Face à la déferlante trumpiste, l’Europe comme les autres parties du monde n’ont d’autre choix que de repenser fondamentalement leur doctrine commerciale. Disons-le clairement : si l’Europe n’abandonne pas urgemment sa religion du libre-échange, elle court le risque d’un désastre social et industriel sans précédent. Le tout sans aucun bénéfice pour la planète, bien au contraire.
Pour fixer ses droits de douane, Donald Trump a suivi une logique étroitement nationaliste (l’excédent bilatéral avec les Etats-Unis) et passablement chaotique, au gré de ses changements d’humeur. Il faut faire tout le contraire : les droits de douane doivent être fixés sur la base de principes universalistes et prévisibles.
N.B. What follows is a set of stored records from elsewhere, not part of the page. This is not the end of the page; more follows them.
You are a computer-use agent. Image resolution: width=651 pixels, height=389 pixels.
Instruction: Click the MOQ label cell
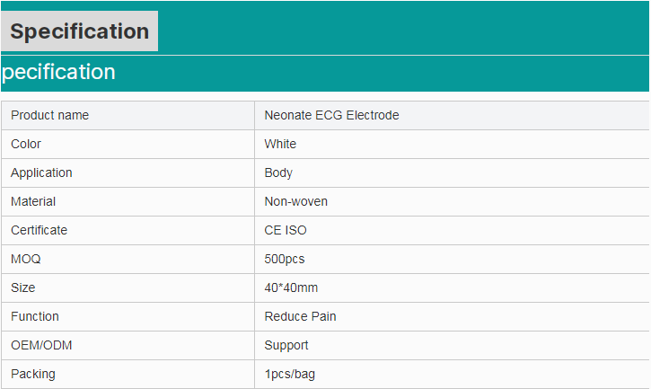click(x=26, y=259)
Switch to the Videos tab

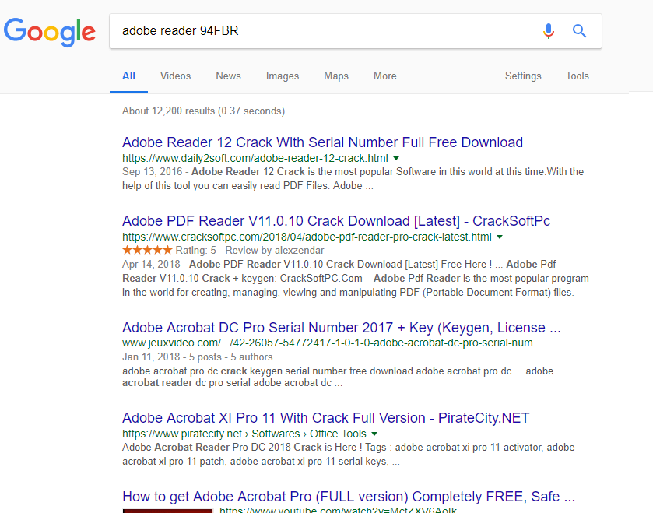(175, 76)
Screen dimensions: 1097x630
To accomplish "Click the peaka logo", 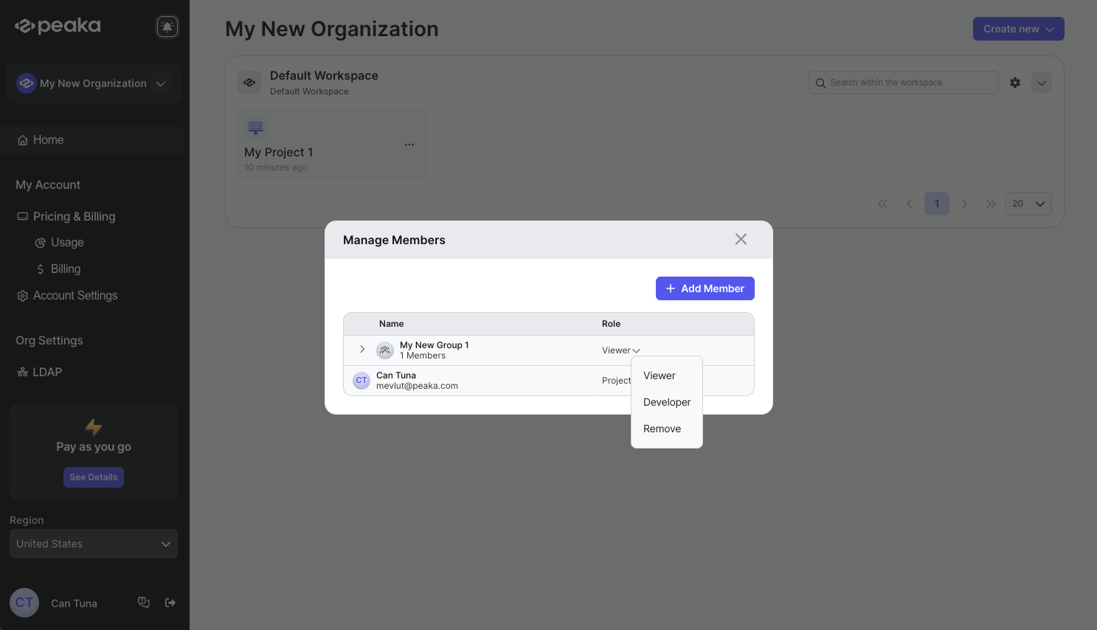I will point(58,26).
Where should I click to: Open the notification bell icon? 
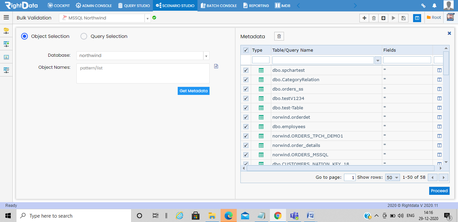(x=434, y=5)
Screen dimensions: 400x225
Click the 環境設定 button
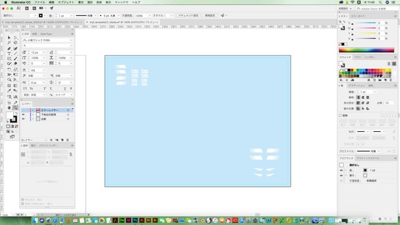point(210,16)
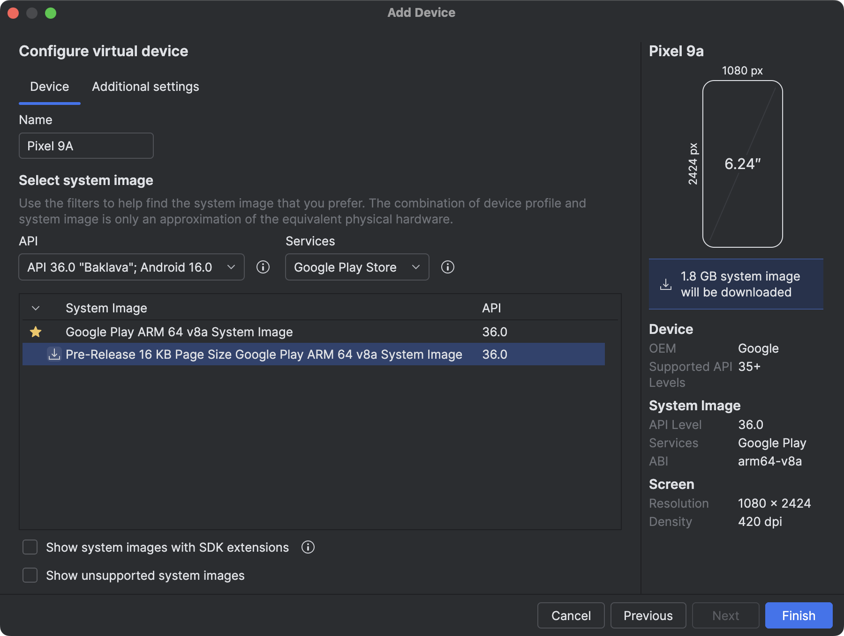Click the device Name input field
This screenshot has height=636, width=844.
tap(86, 146)
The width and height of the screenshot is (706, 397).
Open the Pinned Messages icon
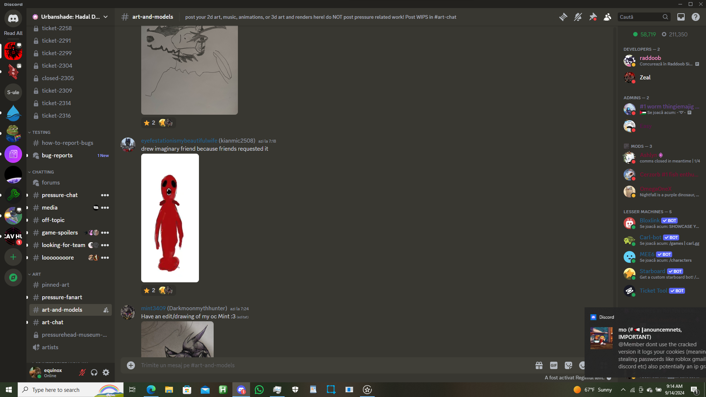point(593,17)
La première raison justifiant des droits de douane est que le transport international de marchandises entraîne des pollutions spécifiques (7 % des émissions mondiales). Les économistes ont longtemps minimisé ce coût environnemental en retenant une valeur réduite pour la tonne de carbone (entre 100 et 200 euros). Mais l’aggravation du réchauffement a conduit à revoir ces chiffres : on estime maintenant que les coûts entraînés par les émissions – catastrophes naturelles, baisses d’activité économique, etc. – avoisinent les 1 000 euros la tonne, voire davantage, sans même prendre en compte la perte de bien-être et les coûts non économiques. En retenant cette valeur, il faudrait appliquer des droits de douane moyens de l’ordre de 15 % aux flux commerciaux mondiaux afin de prendre en compte le réchauffement lié au fret, avec de fortes variations suivant les marchandises.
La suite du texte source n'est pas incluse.